## Task objective
Look through the data for the string "computer". Copy every line where it is found.

## Exercise inputs
------------------------------------

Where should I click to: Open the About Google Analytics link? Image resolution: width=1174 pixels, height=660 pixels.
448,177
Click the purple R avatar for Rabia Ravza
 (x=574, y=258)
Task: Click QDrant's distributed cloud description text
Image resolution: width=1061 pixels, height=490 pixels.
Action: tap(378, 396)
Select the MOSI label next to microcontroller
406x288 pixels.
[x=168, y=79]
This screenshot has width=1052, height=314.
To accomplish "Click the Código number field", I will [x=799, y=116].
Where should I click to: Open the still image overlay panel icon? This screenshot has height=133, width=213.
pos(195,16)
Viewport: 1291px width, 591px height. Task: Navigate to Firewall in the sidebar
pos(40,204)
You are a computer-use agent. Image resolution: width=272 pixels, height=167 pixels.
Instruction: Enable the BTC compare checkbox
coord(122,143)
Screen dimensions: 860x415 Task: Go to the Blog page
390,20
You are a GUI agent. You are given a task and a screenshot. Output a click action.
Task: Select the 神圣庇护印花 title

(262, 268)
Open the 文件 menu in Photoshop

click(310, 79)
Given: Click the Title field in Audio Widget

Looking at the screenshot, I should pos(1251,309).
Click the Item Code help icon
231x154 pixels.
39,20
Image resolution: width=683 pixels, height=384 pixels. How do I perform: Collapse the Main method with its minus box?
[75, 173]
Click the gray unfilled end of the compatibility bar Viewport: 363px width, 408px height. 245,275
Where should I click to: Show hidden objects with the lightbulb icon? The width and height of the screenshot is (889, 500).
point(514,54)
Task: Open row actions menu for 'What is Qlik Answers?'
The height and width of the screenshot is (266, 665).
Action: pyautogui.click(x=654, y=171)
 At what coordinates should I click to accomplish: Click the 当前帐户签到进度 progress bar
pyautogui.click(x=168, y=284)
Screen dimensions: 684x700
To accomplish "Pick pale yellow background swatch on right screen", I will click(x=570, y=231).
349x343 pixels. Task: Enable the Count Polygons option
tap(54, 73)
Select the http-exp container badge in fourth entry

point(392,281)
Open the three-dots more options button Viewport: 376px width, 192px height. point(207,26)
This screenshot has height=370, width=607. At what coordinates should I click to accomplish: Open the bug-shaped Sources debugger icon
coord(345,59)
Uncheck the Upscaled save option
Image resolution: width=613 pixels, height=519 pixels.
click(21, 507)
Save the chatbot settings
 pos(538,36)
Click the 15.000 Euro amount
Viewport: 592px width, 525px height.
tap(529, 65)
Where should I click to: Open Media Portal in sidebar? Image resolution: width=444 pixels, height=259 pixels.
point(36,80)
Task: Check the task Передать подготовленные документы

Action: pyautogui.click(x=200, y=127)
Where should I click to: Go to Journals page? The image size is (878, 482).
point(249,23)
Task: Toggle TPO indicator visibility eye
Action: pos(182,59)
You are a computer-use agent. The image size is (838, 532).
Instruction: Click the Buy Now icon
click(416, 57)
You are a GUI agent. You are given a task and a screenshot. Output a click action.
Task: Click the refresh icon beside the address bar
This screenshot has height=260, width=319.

------------------------------------

## Written response
You are a computer-use agent. Image resolution: width=272 pixels, height=167 pixels.
You are a computer-use agent. The image size is (838, 532).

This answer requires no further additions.